Your experiential learning opportunity will involve transcribing the prison registers from images of the pages in order to make rare but highly useful documents more accessible for researchers now and in the future. The transcription element of the course will cover roughly 500 admissions to prison.
In connecting this work experience to your academic discipline you will write two short critical reflections and a research paper analyzing what can be learned about the patterns of offences and offenders using the prison register as a primary source.
You will be conducting independent work and attending class meetings. The course and your workplace are all online. Four scheduled class meetings (their day and time to be determined during the first week of class) will take place remotely in a synchronous environment.
- Critical Understanding of 19th & 20th-century criminal justice systems and prisons.
- Ability to understand 19th & 20th-century handwriting & vocabulary.
- Knowledge of transcription practices.
- Knowledge of research practices.
- Ability to critically reflect upon your own work.
- Ability to critically assess the strengths and weaknesses of criminal justice records as sources
Methods of Evaluation:
Weekly Critical Reflections 20%
Final Essay 40%
Texts and/or Resources Required: No Required Textbook
Week 1: Receive instructions for transcription, digital images of the source and an excel template with sample entries. You investigate the challenges of transcribing including conventions that have been designed to minimize inconsistency between transcribers.
Week 2: discussion to review the instructions, discuss challenges of transcription and learn about the questions and quantitative methods with which to mine the prison records for meaning.

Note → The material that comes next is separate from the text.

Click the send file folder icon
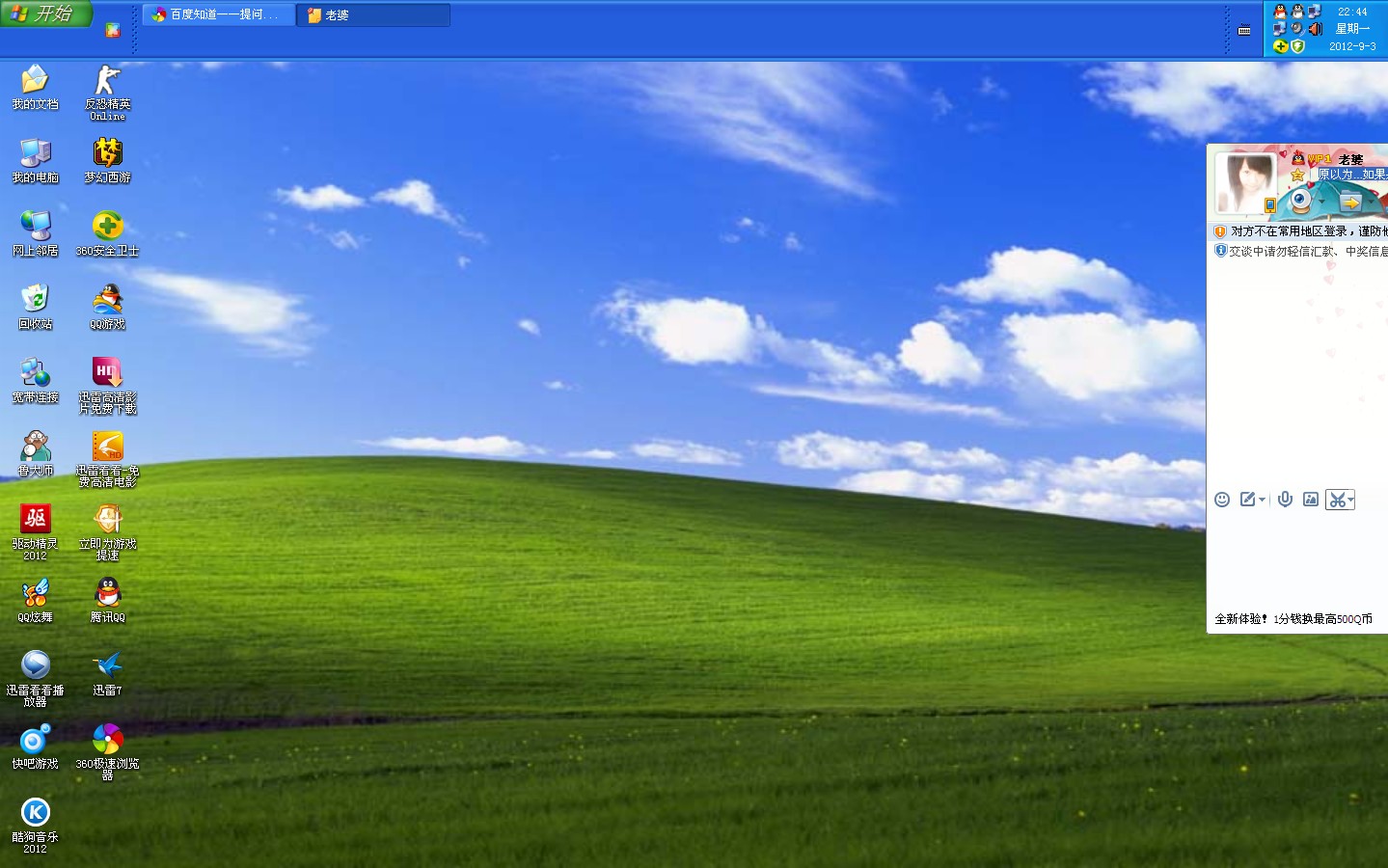Viewport: 1388px width, 868px height. [1351, 203]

Week 3: Your first set of transcriptions is due. No grade will be assigned to your work at this point. This is an opportunity for Dr. Inwood to see how you are doing and address any issues early in the semester.
Week 4: The first Critical Reflection is due. In it you will discuss challenges encountered in the transcription, anything interesting or surprising that you encountered and verbally report on the topic you will do for your essay.
Week 5: The remaining transcriptions are due.
Week 6: The second Critical Reflection is due. In it you discuss challenges, the rate or speed at which you work, interesting or unexpected aspects of the prison register and the prisoners, and assessments of quality and productivity. Discussion of the final essay/document analysis.
Week 12: Essay is due.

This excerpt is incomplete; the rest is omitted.